World Bulletin / News Desk
The inquiry by John Chilcot, a retired judge, said Britain’s intervention had gone “badly wrong” and the U.K. government had failed to achieve the objects it had set for itself.
Announcing the results of his seven-year inquiry in central London Wednesday morning, Chilcot said he was not expressing a view on whether military action in Iraq was legal.
But he added: “We have however concluded that the circumstances in which it was decided that there was a legal basis for military action were far from satisfactory.”
The U.S. and U.K. led a coalition of countries that invaded Iraq in March 2003 on the pretext of disarming the Saddam Hussein regime of chemical and biological weapons of mass destruction it was said to possess.
No such weapons were found in the country after the regime was toppled.
Chilcot said the then U.K. Prime Minister, Tony Blair, was still being told by British intelligence officials three days before the invasion began that Iraq possessed the weapons.

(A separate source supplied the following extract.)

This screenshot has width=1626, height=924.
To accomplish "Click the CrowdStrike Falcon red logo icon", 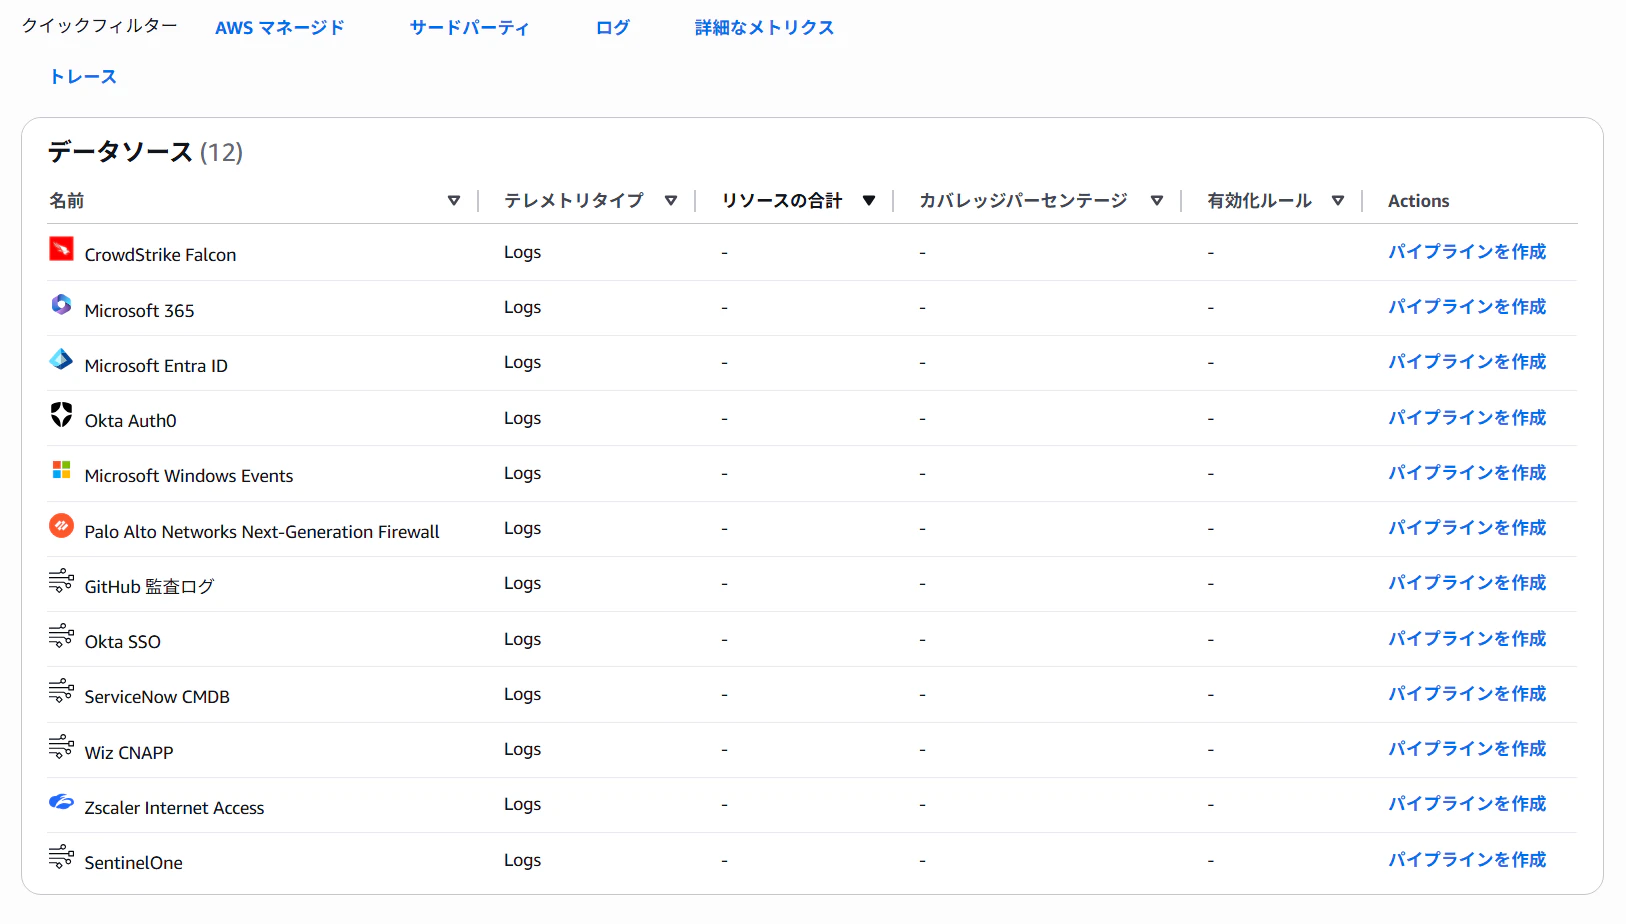I will (x=61, y=248).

“It is now clear that policy on Iraq was made on the basis of flawed intelligence and assessments. They were not challenged, and they should have been,” he said.

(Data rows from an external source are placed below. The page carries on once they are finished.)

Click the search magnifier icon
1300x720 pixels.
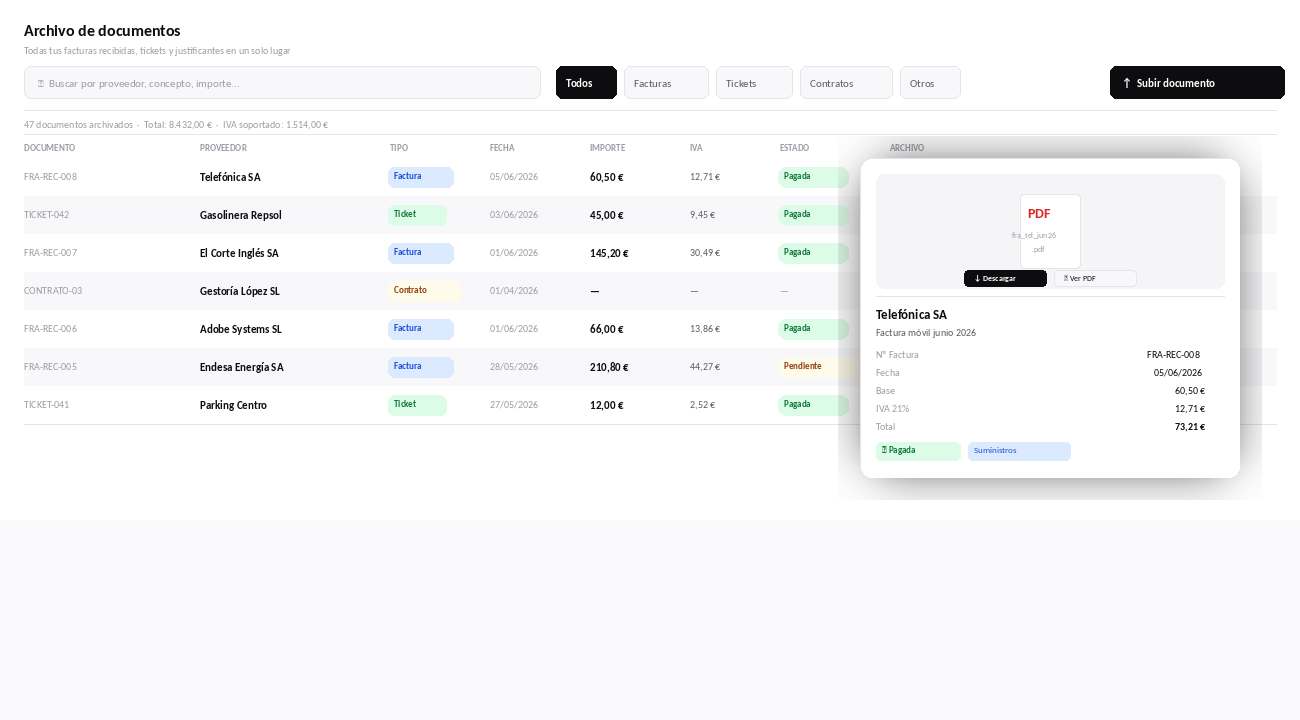click(x=41, y=83)
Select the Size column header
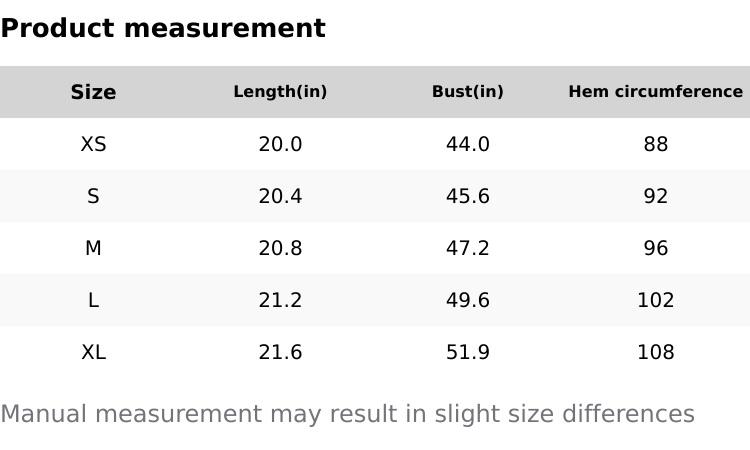This screenshot has width=750, height=450. click(x=93, y=92)
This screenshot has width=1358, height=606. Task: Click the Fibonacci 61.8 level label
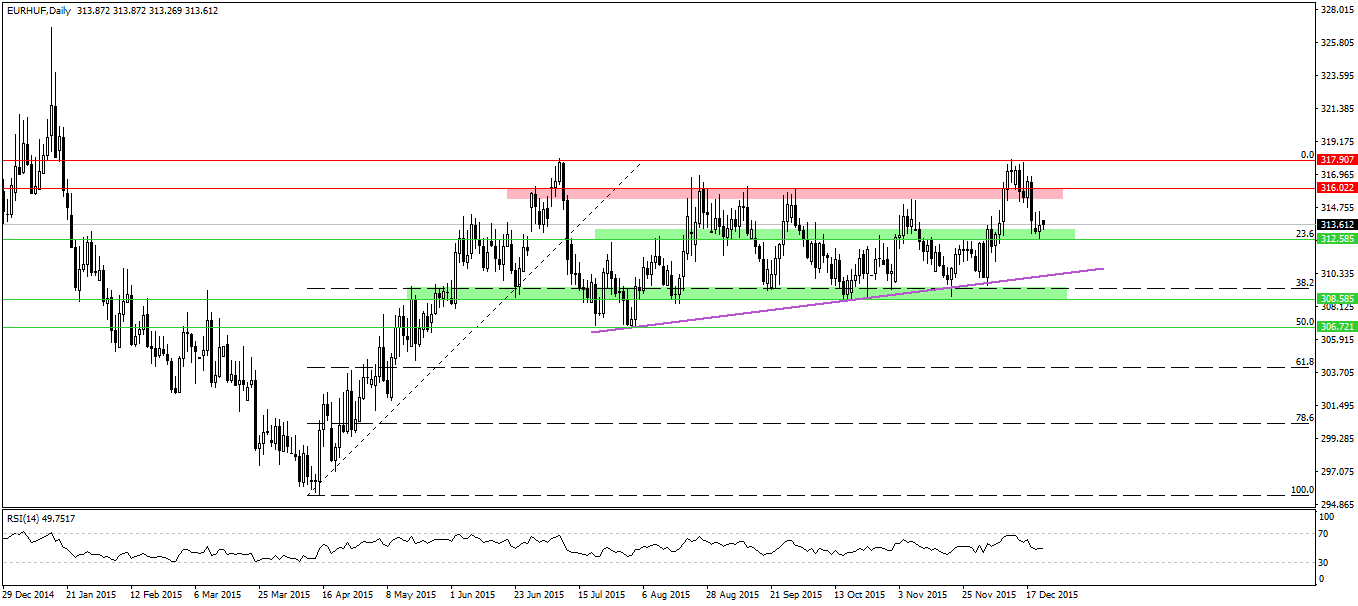pyautogui.click(x=1303, y=361)
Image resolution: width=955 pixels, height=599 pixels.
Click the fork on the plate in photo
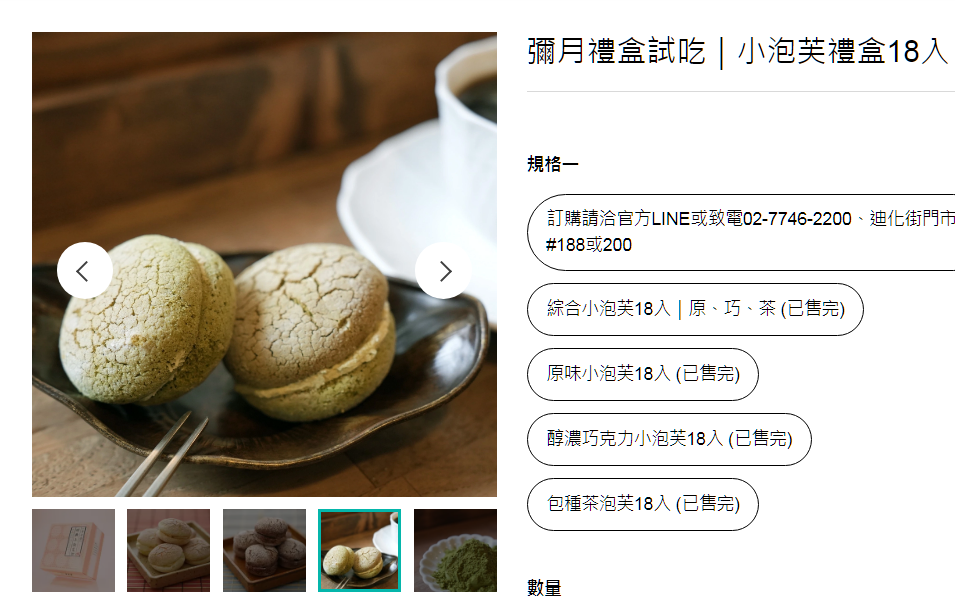pyautogui.click(x=163, y=454)
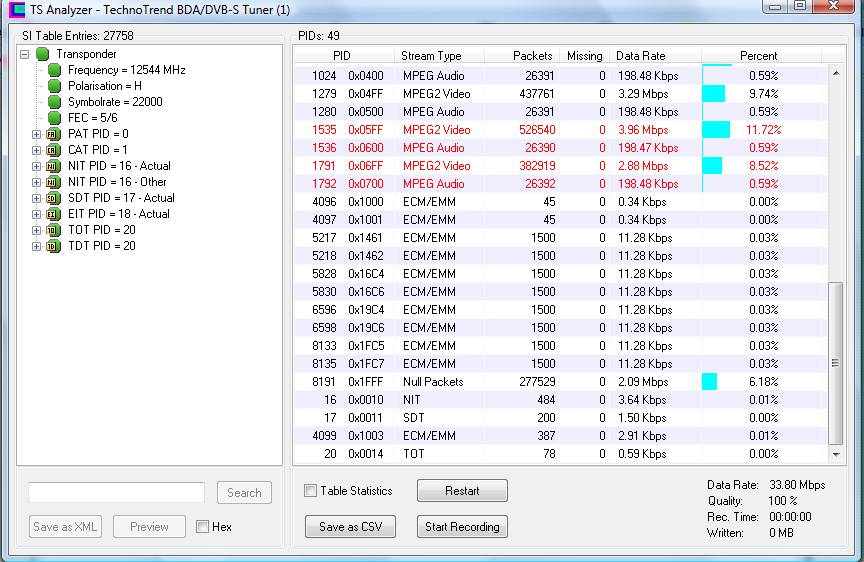Click Save as CSV button

tap(350, 527)

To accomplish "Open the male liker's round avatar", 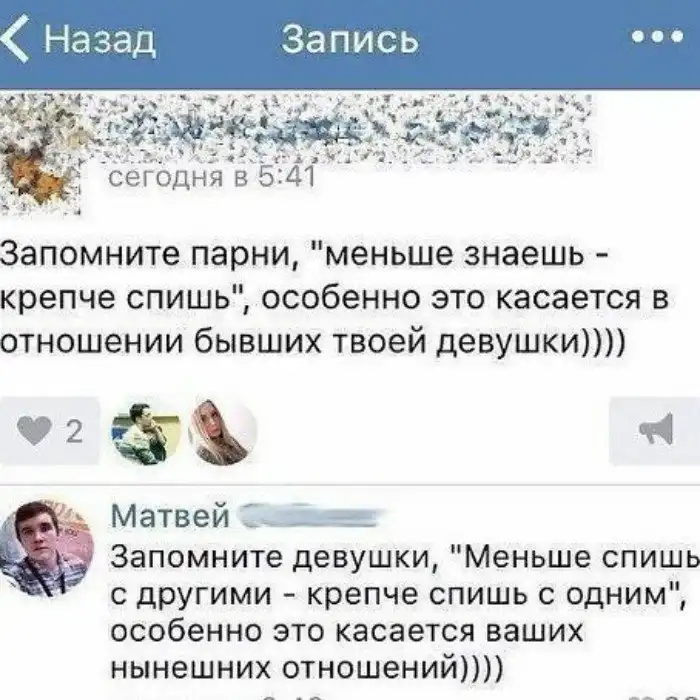I will click(146, 431).
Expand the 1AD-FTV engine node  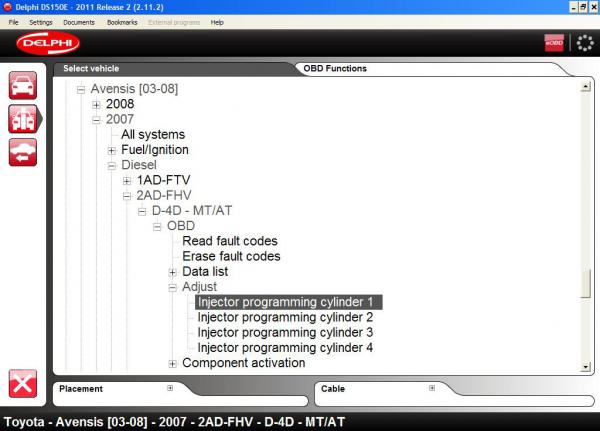pos(127,181)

- Peaceful options ‘still available’
A 150-page summary of Chilcot’s findings released following his statement said peaceful options were still available when British lawmakers voted to authorize U.K.’s involvement in the conflict.
“At the time of the parliamentary vote of 18 March , diplomatic options had not been exhausted,” it said.
“The point had not been reached where military action was the last resort.”
Chilcot added in his statement: “The judgments about the severity of the threat posed by Iraq’s weapons of mass destruction -- WMD -- were presented with a certainty that was not justified.
“Despite explicit warnings, the consequences of the invasion were underestimated. The planning and preparations for Iraq after Saddam Hussein were wholly inadequate.
“The government failed to achieve its stated objectives.”
- ‘My son died in vain’
In a press conference shortly after Chilcot had finished speaking, some of the families of British soldiers killed during the conflict said they would examine the report’s findings and were considering taking legal action.
Reg Keys, whose son Tom died in 2003, told reporters: “The only answer I can give to that is that when I look at Iraq on my TV screens today with the 200-plus deaths that took place the other day I can only conclude that unfortunately and sadly my son died in vain.”